Construindo competências



O objetivo agora não é só passar conteúdos, mas preparar — todos — para a vida na sociedade moderna


PERRENOUD, Philippe. Construindo competências. Nova Escola, São Paulo, n. 135, set. 2000. Entrevista concedida a Paola Gentile e Roberta Bencini. brasil


Desenvolver competências nos alunos é a palavra de ordem da educação moderna. Para formar pessoas preparadas para a nova realidade social e do trabalho, o professor eiro enfrenta o desafio de mudar sua postura frente à classe, ceder tempo de aula para atividades que integrem diversas disciplinas e estar disposto a aprender com a turma.
De nada adianta, porém, exigir mudança do docente se a escola não diminuir o peso dos conteúdos disciplinares e a sociedade não se empenhar em definir quais competências quer que seus estudantes desenvolvam. É isso que defende o sociólogo suíço Philippe Perrenoud, doutor em Sociologia e Antropologia, professor da Universidade de Genebra e especialista em práticas pedagógicas e instituições de ensino. Autor do livro Dez Novas Competências para Ensinar, ele concedeu por e-mail a seguinte entrevista exclusiva.

NOVA ESCOLA> De onde vem a ideia de competência na educação?
Philippe Perrenoud < A abordagem por competências é uma maneira de levar a sério um problema antigo, o de transferir conhecimentos.

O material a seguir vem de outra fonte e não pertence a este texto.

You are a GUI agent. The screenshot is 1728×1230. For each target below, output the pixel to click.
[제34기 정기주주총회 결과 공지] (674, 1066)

Em geral, a escola se preocupa mais com ingredientes de certas competências e menos em colocá-las em sinergia nas situações complexas. Durante a escolaridade básica, aprende-se a ler, escrever, contar, mas também a raciocinar, explicar, resumir, observar, comparar, desenhar e dúzias de outras capacidades gerais. Assimilam-se conhecimentos disciplinares, como Matemática, História, Ciências, Geografia etc. Mas a escola não tem a preocupação de ligar esses recursos a situações da vida. Quando se pergunta por que se ensina isso ou aquilo, a justificativa é geralmente baseada nas exigências da seqüência do curso: ensina-se a contar para resolver problemas; aprende-se gramática para redigir um texto. Quando se faz referência à vida, apresenta-se um lado muito global: aprende-se para se tornar um cidadão, para se virar na vida, ter um bom trabalho, cuidar da saúde. A transferência e a mobilização das capacidades e dos conhecimentos não caem do céu. É preciso trabalhá-las e treiná-las, e isso exige tempo, etapas didáticas e situações apropriadas, que hoje não existem.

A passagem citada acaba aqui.